Although not quite eligible yet to collect Social Security, I had to comment to echo Linda's sentiments. I always learn something from this most interesting and informative blog -- today, you have me meditating about rituals. Heartfelt thanks, Ronni.

For me, signing up for Social Security wasn't a rite of passage. I was moving back to Canada after working in the US for eight years, and there were way too many other bureaucratic matters I had to arrange at the same time. In fact, my husband and I still call 2006 our Year of Bureaucracy!
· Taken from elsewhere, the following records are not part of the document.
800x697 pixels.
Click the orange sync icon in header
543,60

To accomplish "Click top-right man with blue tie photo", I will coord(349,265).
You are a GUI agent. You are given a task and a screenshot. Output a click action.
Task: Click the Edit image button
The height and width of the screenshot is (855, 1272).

There were bank accounts to set up, credit cards, health cards, drivers' licenses, car insurance... and it turned out my paper birth certificate I had kept for my whole lifetime was no longer accepted for anything because it wasn't computer-readable.
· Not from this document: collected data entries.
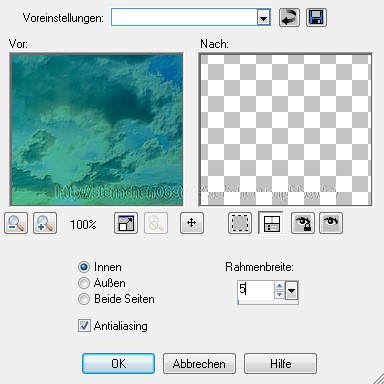Save preset with the floppy disk icon
The image size is (384, 384).
click(x=316, y=17)
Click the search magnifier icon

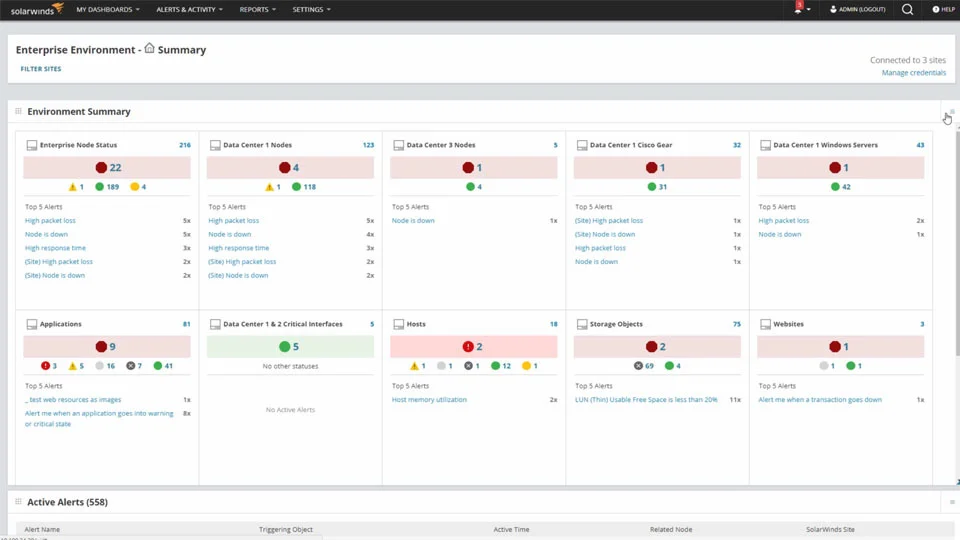click(907, 9)
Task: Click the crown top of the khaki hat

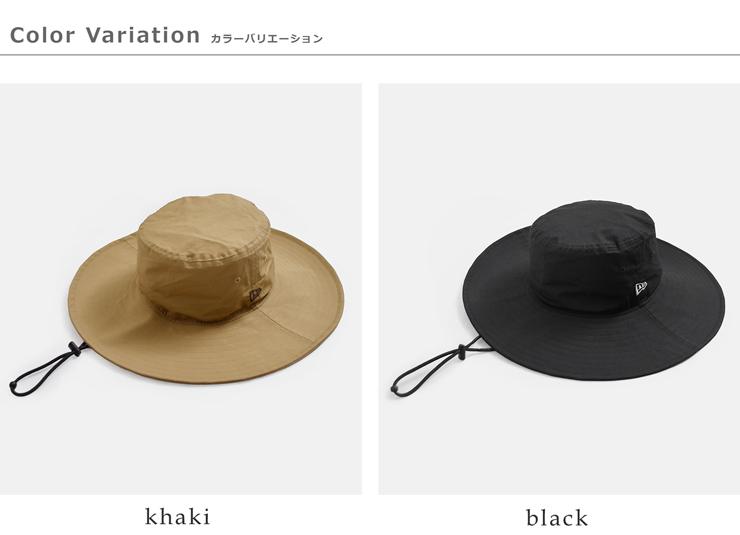Action: click(204, 222)
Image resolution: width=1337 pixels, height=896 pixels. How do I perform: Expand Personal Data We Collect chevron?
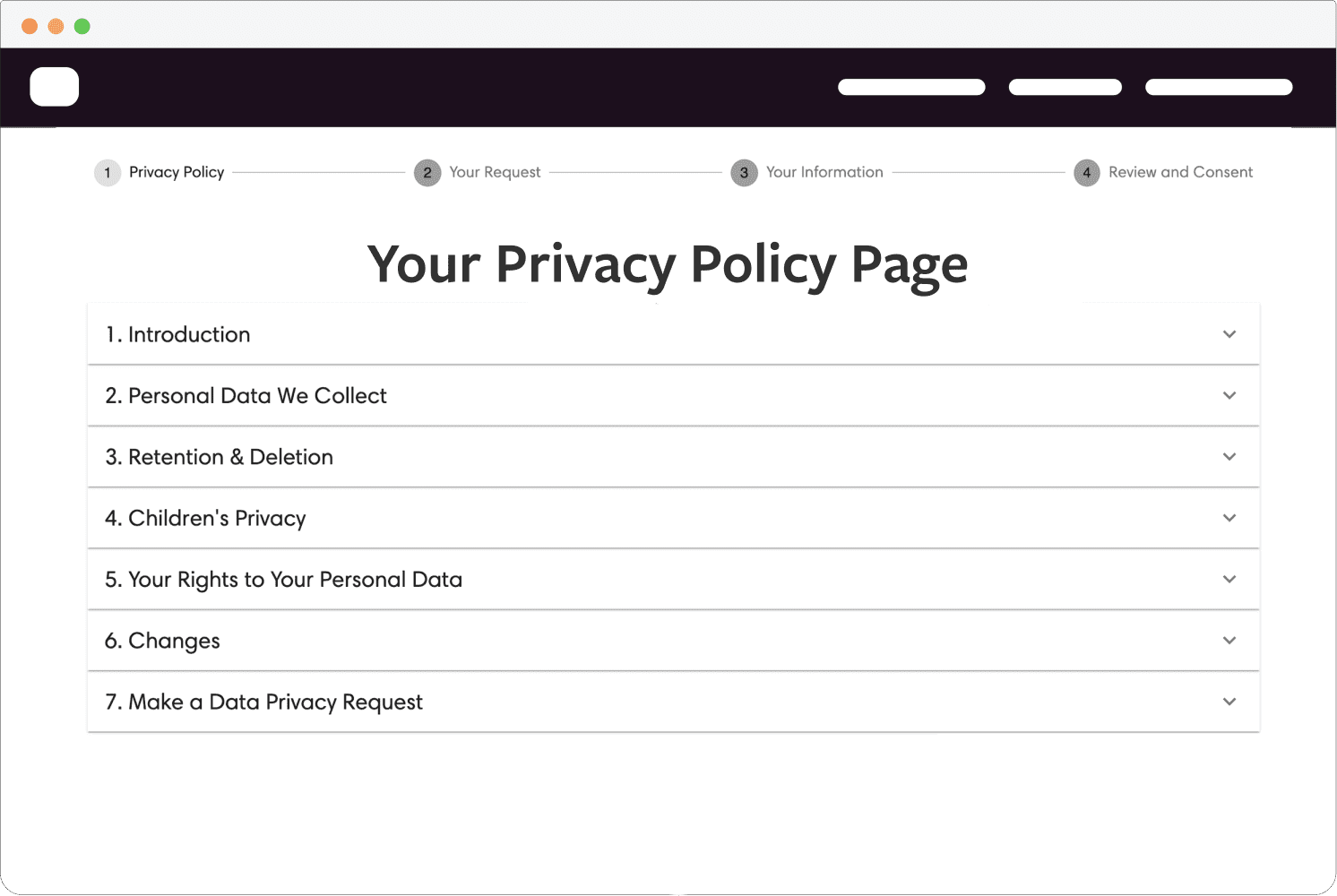click(1229, 395)
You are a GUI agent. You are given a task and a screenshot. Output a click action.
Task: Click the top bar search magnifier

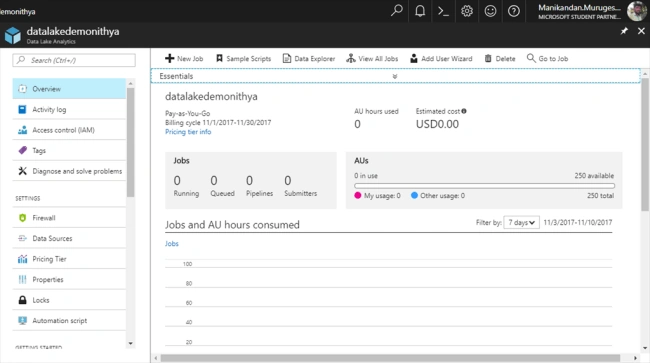(397, 11)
No matter how carefully we tried to prepare, we accepted after a while that there was always going to be some required piece of documentation missing. It was just easier on our sanity to go into it assuming that it was going to take at least two visits.
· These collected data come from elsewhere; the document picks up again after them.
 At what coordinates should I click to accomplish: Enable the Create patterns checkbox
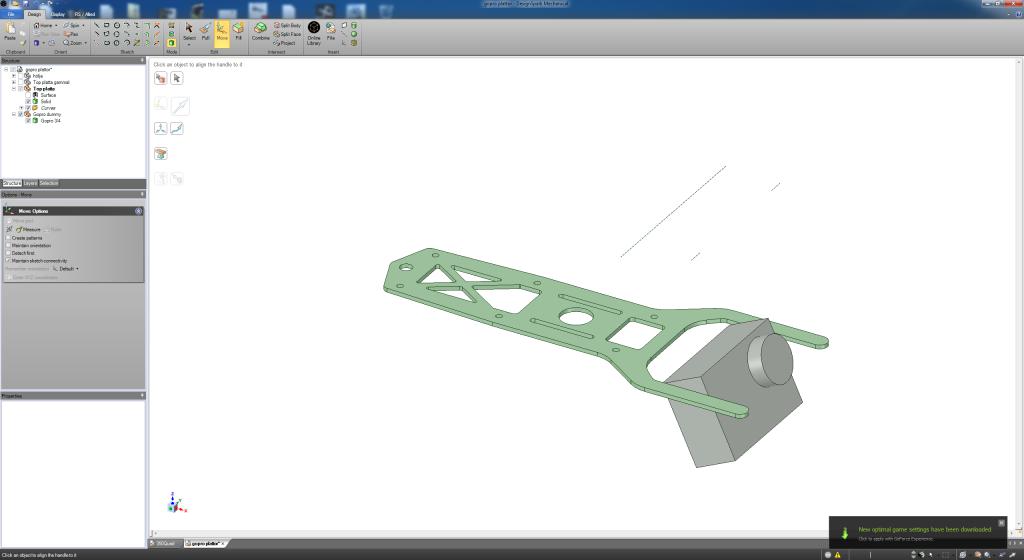(x=9, y=238)
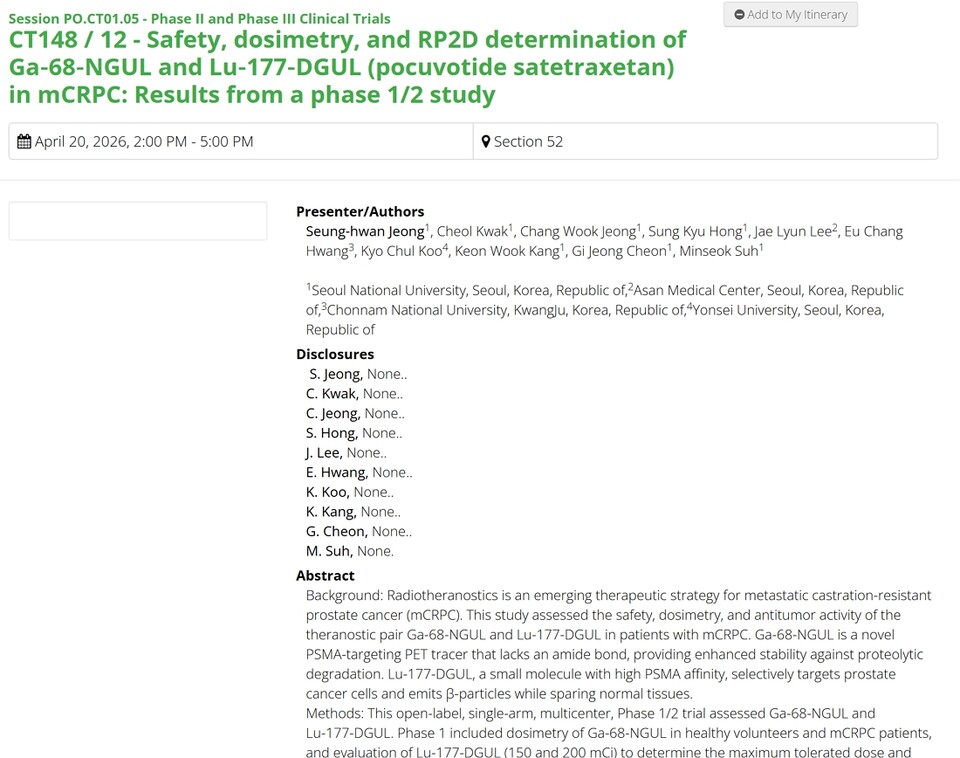Select presenter name Seung-hwan Jeong
The width and height of the screenshot is (960, 758).
[x=364, y=231]
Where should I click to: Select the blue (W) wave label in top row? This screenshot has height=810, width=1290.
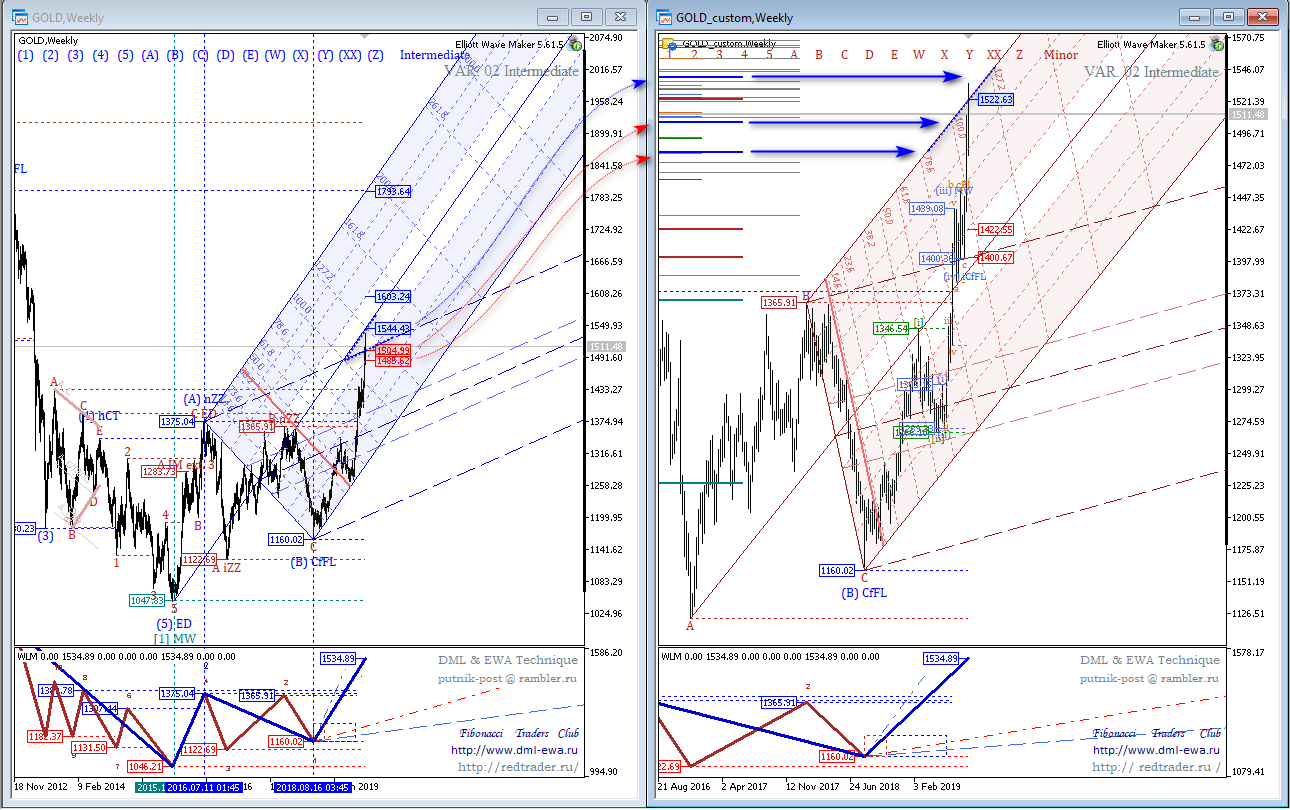tap(275, 55)
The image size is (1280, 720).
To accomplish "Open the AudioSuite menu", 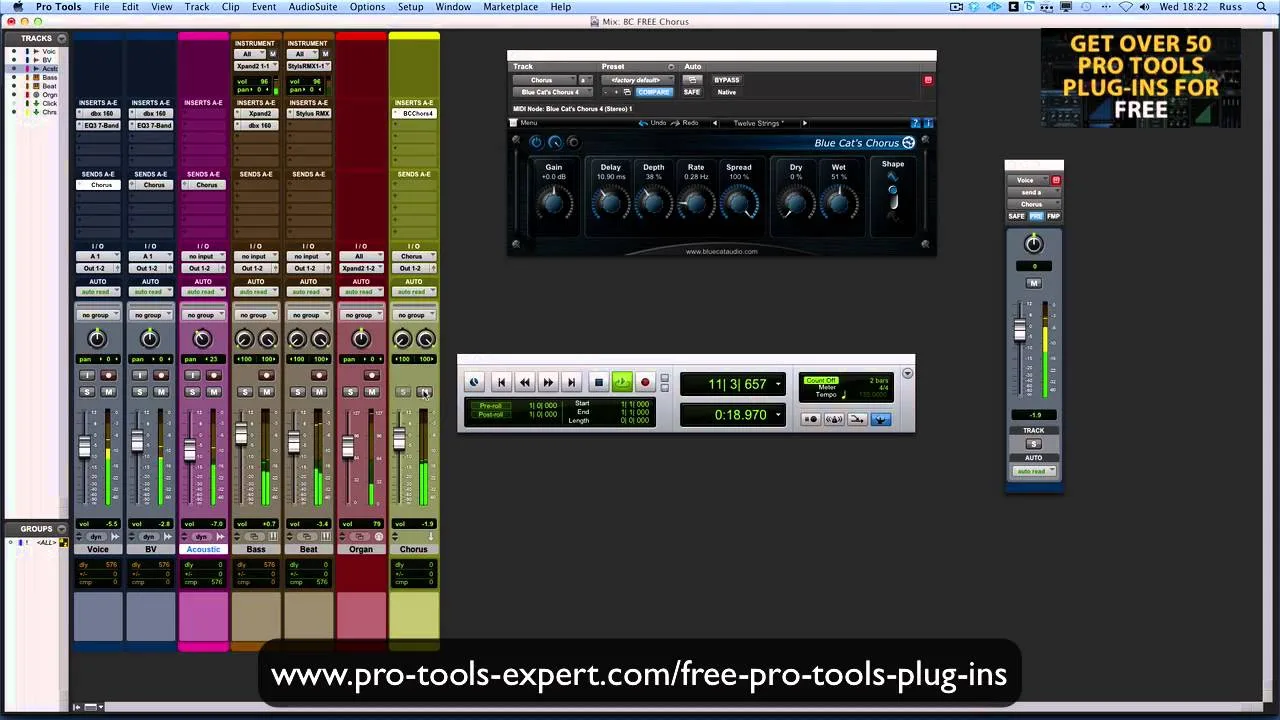I will 312,7.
And yes, in the middle of all that, I applied for Social Security. (This was a surprise to me, but it seems Canada and the US have a mutual tax treaty that includes pensions. During my final earning years when I was not able to contribute to the Canada Pension Plan, I was contributing to Social Security, and that made me eligible for benefits. It works the other way, too. An American who was working in Canada would get CPP benefits.) I don't remember whether I did it online or by mail. Perhaps I even went into a SS office before we left... it's all kind of a blur, now.

I don't know if I ever had a rite of passage. Maybe that birthday when I turned 70.

I felt a little wistful reading this. I will be filing for SSA in 4 years. It is a rite of passage. I took early retirement 5 years ago. I cried every Monday and Tuesday for the 1st 4 months.
Filing for SSA will be a happier occasion, I think.

Ronni
Yes, I am aware of the S.S. rule that a spouse married for at least 10 years can collect same as her former spouse's amount unless she is qualified for more...which was my case after a 14 year marriage; the 2nd marriage was 8 years but he had minimum S.S. as he was retired under Cal Pers teachers retirement.

As I commented a while back, this was one of Ronni's posts from which I learned something so important to me. It was the ritual aspect that lured me and her wonderful description of the actual appointment.

When my time came at age 66, I marked my official status as an old person just as she did, and I'm so glad I did! I was still working, and I took the entire day off to celebrate. This is an important passage!

The woman I met with was so pleasant and engaging. My appointment lasted about an hour as well. As with graduations, I left feeling proud to have made it that far. I think that positive start is one reason i am still happy to be old - almost 5 years later.

Regarding benefits for divorced spouses, I also learned that day that my former husband was eligible for, and in fact is now receiving, my benefit. He was a teacher for 30 years with full retirement, but had very little social security qualifying income. He had already remarried so that was no barrier. It takes nothing away from me, but it does gripe me some that he gets about 90% of his final teacher pay plus my SS! (That last part varies from state to state based on public employee retirement rules.)

PS - thank you again Ronni1

hmmm - shift key stuck. That should be, Thank you again Ronni!

I am one of the 1% of Americans that waited until 70 to take my S.S. check. 1% is a statistic SS gave me, I didn't make it up. Apparently, the reason so few wait is they need the money and/or they don't know waiting makes your check 66% larger. Many of my friends said they were concerned they wouldn't live that long. SS told me if you make it to 70 without getting a disease, you will live (on average) to 87. It appears the danger isn't dying, it's living!
If you can afford to,wait. It's tough but do it.